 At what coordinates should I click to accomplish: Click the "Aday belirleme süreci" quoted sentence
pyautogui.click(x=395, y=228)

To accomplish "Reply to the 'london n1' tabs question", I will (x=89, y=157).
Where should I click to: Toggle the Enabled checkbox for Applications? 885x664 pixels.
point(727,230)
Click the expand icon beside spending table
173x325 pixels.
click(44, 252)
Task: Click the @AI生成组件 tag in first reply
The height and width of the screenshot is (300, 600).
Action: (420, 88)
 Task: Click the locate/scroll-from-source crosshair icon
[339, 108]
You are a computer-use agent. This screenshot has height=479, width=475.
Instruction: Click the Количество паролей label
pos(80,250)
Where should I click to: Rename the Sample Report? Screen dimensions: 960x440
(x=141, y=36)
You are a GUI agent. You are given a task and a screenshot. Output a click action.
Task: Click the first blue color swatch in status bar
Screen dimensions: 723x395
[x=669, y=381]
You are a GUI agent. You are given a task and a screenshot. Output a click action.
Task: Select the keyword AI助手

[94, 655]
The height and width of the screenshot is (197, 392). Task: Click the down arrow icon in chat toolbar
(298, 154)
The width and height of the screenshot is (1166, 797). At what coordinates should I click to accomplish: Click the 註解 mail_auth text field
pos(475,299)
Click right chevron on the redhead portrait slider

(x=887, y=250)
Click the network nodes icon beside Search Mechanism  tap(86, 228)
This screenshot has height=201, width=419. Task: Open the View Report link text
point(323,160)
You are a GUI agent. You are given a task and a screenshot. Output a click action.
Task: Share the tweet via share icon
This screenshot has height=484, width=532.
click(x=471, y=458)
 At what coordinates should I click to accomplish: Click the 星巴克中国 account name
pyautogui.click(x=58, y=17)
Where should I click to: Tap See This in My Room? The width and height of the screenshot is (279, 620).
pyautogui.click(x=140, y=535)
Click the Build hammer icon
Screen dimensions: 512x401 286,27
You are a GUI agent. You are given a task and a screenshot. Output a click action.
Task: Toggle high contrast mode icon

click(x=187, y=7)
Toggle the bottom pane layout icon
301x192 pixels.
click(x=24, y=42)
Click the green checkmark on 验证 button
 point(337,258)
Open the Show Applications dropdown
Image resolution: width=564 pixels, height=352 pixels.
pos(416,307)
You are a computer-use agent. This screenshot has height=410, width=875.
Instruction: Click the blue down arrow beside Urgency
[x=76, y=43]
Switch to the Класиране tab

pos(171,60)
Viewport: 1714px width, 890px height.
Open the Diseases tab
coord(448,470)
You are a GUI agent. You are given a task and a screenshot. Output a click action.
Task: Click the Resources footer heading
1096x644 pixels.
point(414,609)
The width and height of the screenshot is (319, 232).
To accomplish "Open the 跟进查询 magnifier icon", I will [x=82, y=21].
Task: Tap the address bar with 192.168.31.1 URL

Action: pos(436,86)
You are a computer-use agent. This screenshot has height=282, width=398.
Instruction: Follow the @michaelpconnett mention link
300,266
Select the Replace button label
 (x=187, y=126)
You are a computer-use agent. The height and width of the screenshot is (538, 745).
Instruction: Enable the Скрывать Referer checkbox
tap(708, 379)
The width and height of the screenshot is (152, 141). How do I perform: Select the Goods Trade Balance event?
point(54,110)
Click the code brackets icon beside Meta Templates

◆ ◆ ◆

Reproduce all of the lines above, renaming every occurrence of "GUI agent" to "screen assistant" and keeping everything else unchanged.

 At what coordinates should I click to accomplish: Click the "Aday belirleme süreci" quoted sentence
pyautogui.click(x=395, y=228)

To accomplish "Reply to the 'london n1' tabs question", I will (x=89, y=157).
Where should I click to: Toggle the Enabled checkbox for Applications? 885x664 pixels.
point(727,230)
Click the expand icon beside spending table
173x325 pixels.
click(44, 252)
Task: Click the @AI生成组件 tag in first reply
The height and width of the screenshot is (300, 600).
Action: (420, 88)
 Task: Click the locate/scroll-from-source crosshair icon
[339, 108]
You are a computer-use agent. This screenshot has height=479, width=475.
Instruction: Click the Количество паролей label
pos(80,250)
Where should I click to: Rename the Sample Report? Screen dimensions: 960x440
(x=141, y=36)
You are a screen assistant. You are given a task and a screenshot. Output a click action.
Task: Click the first blue color swatch in status bar
Screen dimensions: 723x395
[x=669, y=381]
You are a screen assistant. You are given a task and a screenshot. Output a click action.
Task: Select the keyword AI助手

[94, 655]
The height and width of the screenshot is (197, 392). Task: Click the down arrow icon in chat toolbar
(298, 154)
The width and height of the screenshot is (1166, 797). At what coordinates should I click to accomplish: Click the 註解 mail_auth text field
pos(475,299)
Click right chevron on the redhead portrait slider

(x=887, y=250)
Click the network nodes icon beside Search Mechanism  tap(86, 228)
This screenshot has height=201, width=419. Task: Open the View Report link text
point(323,160)
You are a screen assistant. You are given a task and a screenshot. Output a click action.
Task: Share the tweet via share icon
This screenshot has height=484, width=532.
click(x=471, y=458)
 At what coordinates should I click to accomplish: Click the 星巴克中国 account name
pyautogui.click(x=58, y=17)
Where should I click to: Tap See This in My Room? The width and height of the screenshot is (279, 620).
pyautogui.click(x=140, y=535)
Click the Build hammer icon
Screen dimensions: 512x401 286,27
You are a screen assistant. You are given a task and a screenshot. Output a click action.
Task: Toggle high contrast mode icon

click(x=187, y=7)
Toggle the bottom pane layout icon
301x192 pixels.
click(x=24, y=42)
Click the green checkmark on 验证 button
 point(337,258)
Open the Show Applications dropdown
Image resolution: width=564 pixels, height=352 pixels.
pos(416,307)
You are a computer-use agent. This screenshot has height=410, width=875.
Instruction: Click the blue down arrow beside Urgency
[x=76, y=43]
Switch to the Класиране tab

pos(171,60)
Viewport: 1714px width, 890px height.
Open the Diseases tab
coord(448,470)
You are a screen assistant. You are given a task and a screenshot. Output a click action.
Task: Click the Resources footer heading
1096x644 pixels.
point(414,609)
The width and height of the screenshot is (319, 232).
To accomplish "Open the 跟进查询 magnifier icon", I will [x=82, y=21].
Task: Tap the address bar with 192.168.31.1 URL

Action: pos(436,86)
You are a computer-use agent. This screenshot has height=282, width=398.
Instruction: Follow the @michaelpconnett mention link
300,266
Select the Replace button label
 (x=187, y=126)
You are a computer-use agent. The height and width of the screenshot is (538, 745).
Instruction: Enable the Скрывать Referer checkbox
tap(708, 379)
The width and height of the screenshot is (152, 141). How do I perform: Select the Goods Trade Balance event?
point(54,110)
Click the code brackets icon beside Meta Templates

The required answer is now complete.